Das heutige Haus und Hof-Label der Adolescents, Concrete Jungle Records aus Nürnberg, wiederum liefert uns den Inhalt dieser Tapes ab dem 17. Mai auf unserem Lieblingsmedium, der Schallplatte. „The Rob Ritter Tapes – Live At Starwood 1980/1981“ heißt das Ganze dann auch sehr unmissverständlich. Nun haben wir einerseits zwar den Kultcharakter der Adolescents und im Speziellen von deren Debütalbum. Andererseits muss die Frage erlaubt sein, ob dies allein die Veröffentlichung eines Livetapes in mäßiger (erste Show) bis okay’er (zweite Show) Tonqualität auf Vinyl rechtfertigt, oder ob es hier nicht eher darum geht, alles zu vermarkten, was Punkfreaks mit dickem Geldbeutel sich eh kaufen werden? Lasst uns das mal bitte eben kurz klären.
Klar ist nämlich schon anhand der Showdates, dass das Doppel-Vinyl (fast) ausschließlich Material vom „Blauen Album“ enthalten kann. Und diese Songs sind schon allein wegen der Tonqualität auf der Studioversion besser aufgehoben. Lediglich „Do The Eddy“ und das Traditional „House Of The Rising Sun“ kamen live neu dazu. Wem es also rein um die Songs an sich geht, der/die ist mit dem „Blauen Album“ definitiv besser beraten.

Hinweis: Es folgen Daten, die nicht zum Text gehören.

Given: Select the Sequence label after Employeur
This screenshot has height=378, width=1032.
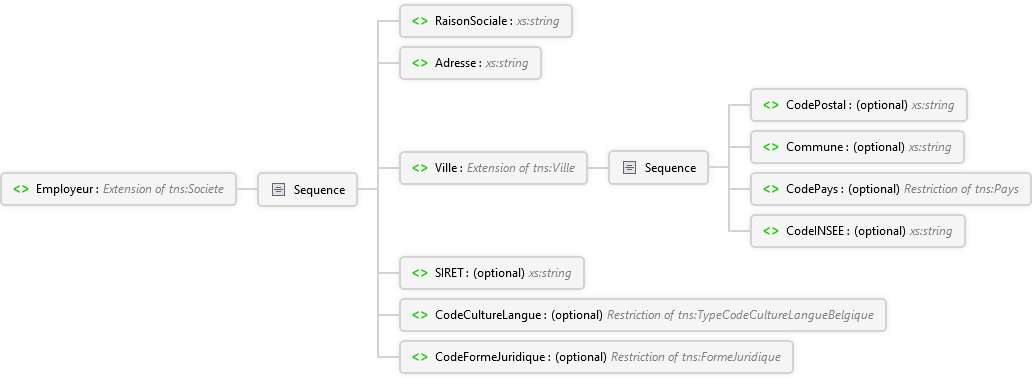Looking at the screenshot, I should (319, 190).
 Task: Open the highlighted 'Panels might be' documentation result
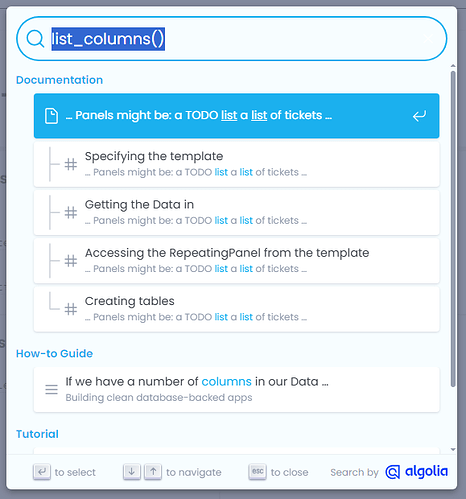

Die hier vorliegenden Liveaufnahmen, besser aber das komplette Liveerlebnis bietet dagegen Facetten an, die eine Studioaufnahme gar niemals bieten kann. Die Adolescents präsentierten sich – abgesehen von ein paar krummen Tönen – in Bestform. Hier ist eine blutjunge und hungrige Band zugange. Aggressiv, schnell, perfekt aufeinander eingespielt. Das Beste aber sind die spontanen Geschichten. Ein Livekonzert eben. So wird bei Show #2 bereits nach dem Opener „Word Attack“ ein Gast des Saales verwiesen. Die Band kommentiert das hämisch. Auch der ironische Kommentar, gleichzeitig auch Tipp, von Tony Cadena, dass man doch gefälligst nicht so blöd sein solle, 2 $ für die Single auszugeben, wo doch ein ganzes Album in Kürze zu erwarten sei, ist einfach nur unterhaltsam. Und dass an diesem Abend ab Song #5 („Amoeba“) jemand blind durch die Gegend gelaufen sein muss, da Tony seine/ihre Brille gefunden hat (ein wohl billiges Modell, wie Optifachkraft Tony fachmännisch feststellen kann), erfährt man so wohl auch nur beim Hören dieser Platte. Die übertrieben mit Vibrato in der Stimme vorgetragenen Backgrounds bei eben Song #5 sind zusätzliche Zeugen dafür, dass Band und Publikum mal so richtig Spaß hatten in jenem März 1981.
Insofern: „The Rob Ritter Tapes – Live At Starwood 1980/1981“ hat seine Daseinsberechtigung. Nicht unbedingt aus musikalischer Sicht und streitbar bleibt, ob nicht die Veröffentlichung der zweiten Show ausreichend gewesen wäre. Als Dokument einer Zeit aber, die an diesem Melting Pot des amerikanischen Punk Rocks wohl kaum jemand von uns direkt miterlebt hat, ist der Release geradezu wichtig und empfehlenswert. Toll wäre jetzt nur noch, wenn der gute Tony beim nächsten Frühjahrsputz auch noch ein paar alte Videobänder zutage fördern würde.
Artwork ist typisch Adolescents und die zwei Platten kommen jeweils 180g schwer in toller Farbkombination nebst jeweiliger CD, allerdings in limitierter Stückzahl. Obacht also, die Punkfreaks mit den dicken Geldbeuteln dürften sich da drauf stürzen wie die Geier. Und zwar wohl direkt bei Concrete Jungle Records.